By Friday the 17th, close on 2000 men from Thanet had volunteered, including one 81 year old from Margate, who was indignant when his declared age of 65 was questioned! By the end of June, a total of 1.5 million men throughout the country had volunteered for the new force.

At Ramsgate, enrolment for the LDV was undertaken by the Special Constabulary at the Conservative club in Cliff Street. In Margate, the Aliens office had to be re-opened to cope with the flood of volunteers.
The desperate nature of the nation’s plight had given little time for preparation and it was several days before any sort of organisation could be imposed on the men. The HQ for Kent’s LDV was established at the TA centre at 67 College Road Maidstone.

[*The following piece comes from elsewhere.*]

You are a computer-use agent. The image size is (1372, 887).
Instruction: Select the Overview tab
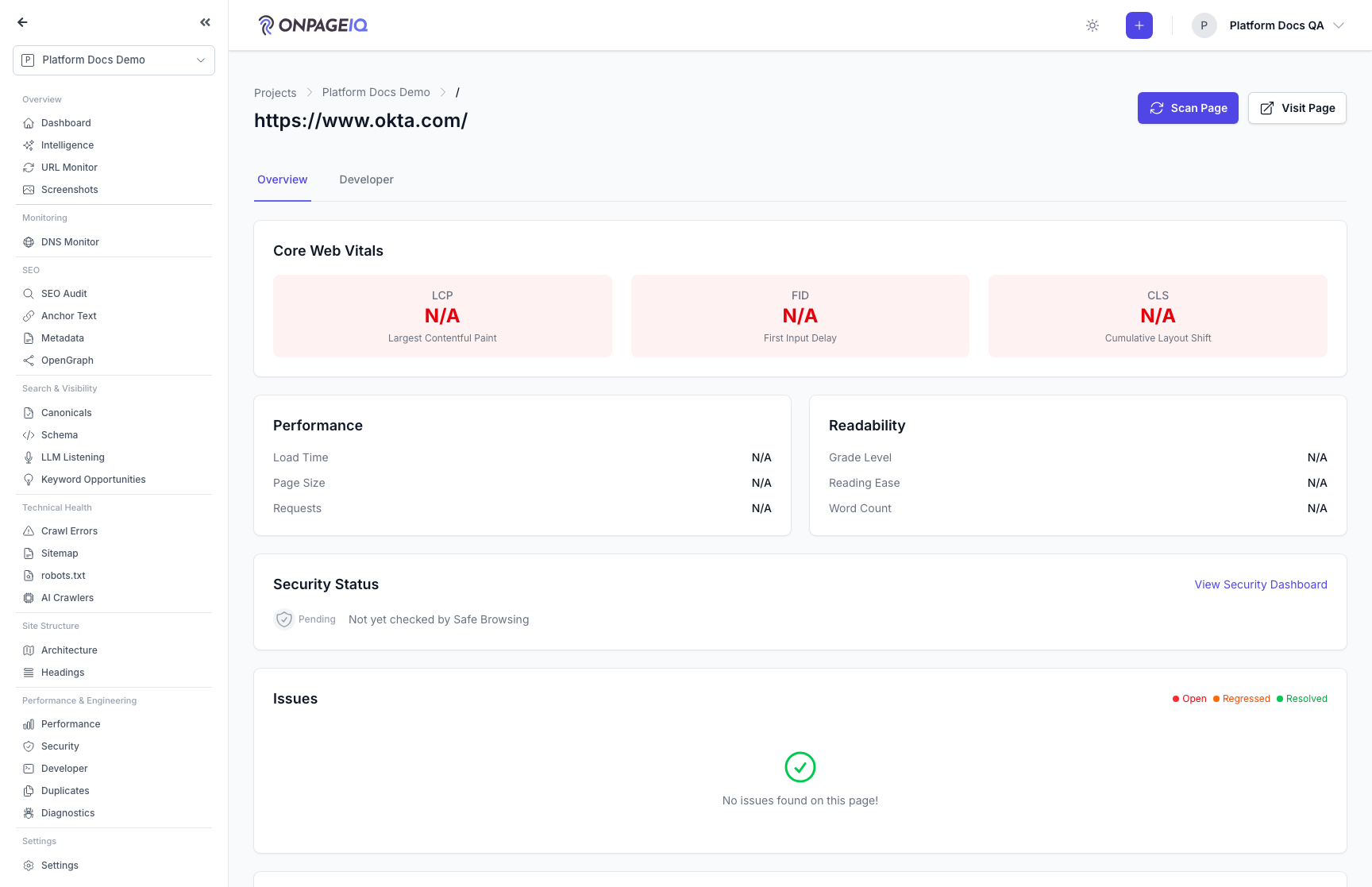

The South East Regional Commissioner for Civil Defence - Sir Auckland Geddes and a General Staff Officer (at GSOIII level) had the task of dividing up the existing Military Areas into Zones and Groups and in order to choose suitable men to take command of the LDV they were assisted by the Lord Lieutenants of each count (Kent’s at that time was John Pratt 4th Marquess of Camden)
On 17th May Brigadier General Franklin (appointed on 15th May as LDV Kent Zone Commander) was ordered to have 1500 men on armed patrol by the next evening. Some 3500 Lee Enfield rifles of WW1 vintage, coated in thick grease and with around 5 rounds apiece were obtained from military storage at Chatham and distributed to police stations in Canterbury, Ashford, Tonbridge & Maidstone. By 10:30 on the following night (18th) the shores of
Kent, including Thanet were being watched over by over 1000 armed men who therefore had the honour of forming the very first armed patrols on duty as part of the LDV.”

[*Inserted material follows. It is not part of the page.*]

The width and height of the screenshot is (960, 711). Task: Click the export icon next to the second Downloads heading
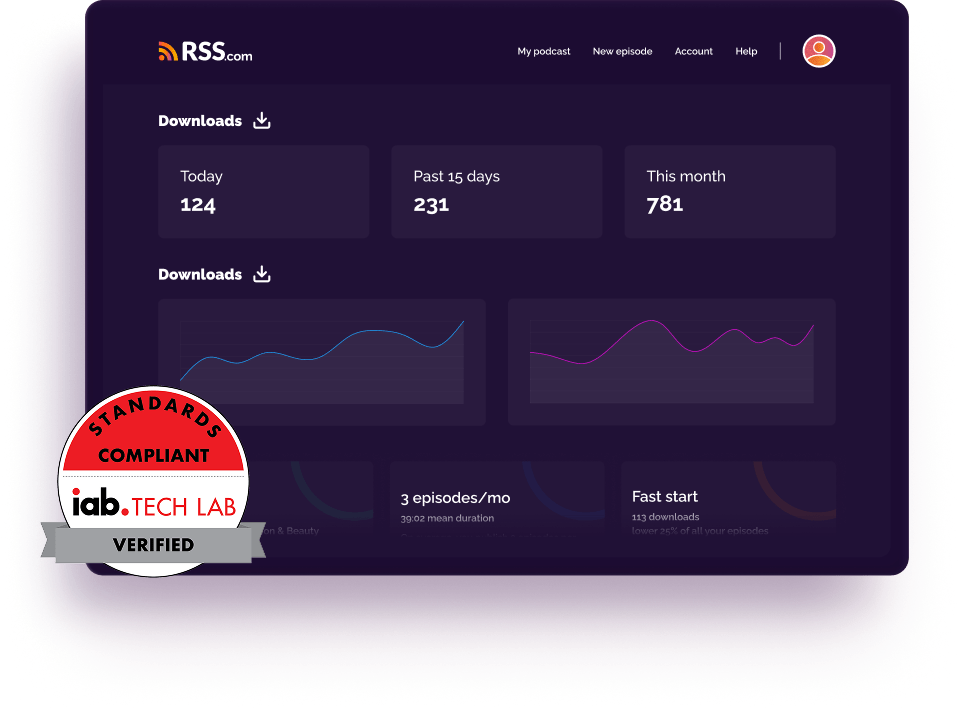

More about the booklet and some thoughts about buying online now.

The booklet is A5 size, that is about 6X8 inches, it has 40 pages of text and black and white photos, it also includes an up to date list of my other publications.

I found the booklet an enjoyable read and I learnt some more about our history.

There is much less information about WW2 in Thanet than I would like there to be so this one adds to what there is, I have another 3 of my own publications about the war, here are the links to them.




I can usually come up with a few WW2 in Thanet related titles published by other people, that said there isn’t enough in the way of titles to satisfy the demand.

As I promised now some thoughts about buying books online, the first rule of thumb here is don’t give your payment card details to anyone you don’t know.

I would say that you are as safe in this respect paying a large online company as you are using your card in a reputable shop in the high street.

If you wish to use your card to pay an unknown business or individual online I recommend using one of the well know intermediaries like PayPal, you can pay me money for books this way.

Using this intermediary for payment means that the person you are paying doesn’t get your card details sent to them, so if I they are a criminal with no books to actually sell, your card details wouldn’t be compromised and you would probably get your money back.

Back when I first started using the internet to buy and sell books about twelve years ago, internet crime was very rare in the online bookselling world, credit card details were regularly sent all over the place often by email.

Now I would say that most people are much more careful.


  1. Good luck with selling your books Michael. I love the internet and have never had a problem but I know people who have.

  2. "I would say that you are as safe in this respect paying a large online company as you are using your card in a reputable shop in the high street"

    My wife purchased a fridge using a card,instore at Comet and the next statement showed illegal payments to mobile phone companies, for which we did not even have phones.

    Chip and pin has reduced this sort of fraud in shops but not via the internet.

    PS. The Halifax refunded all the money without quibble.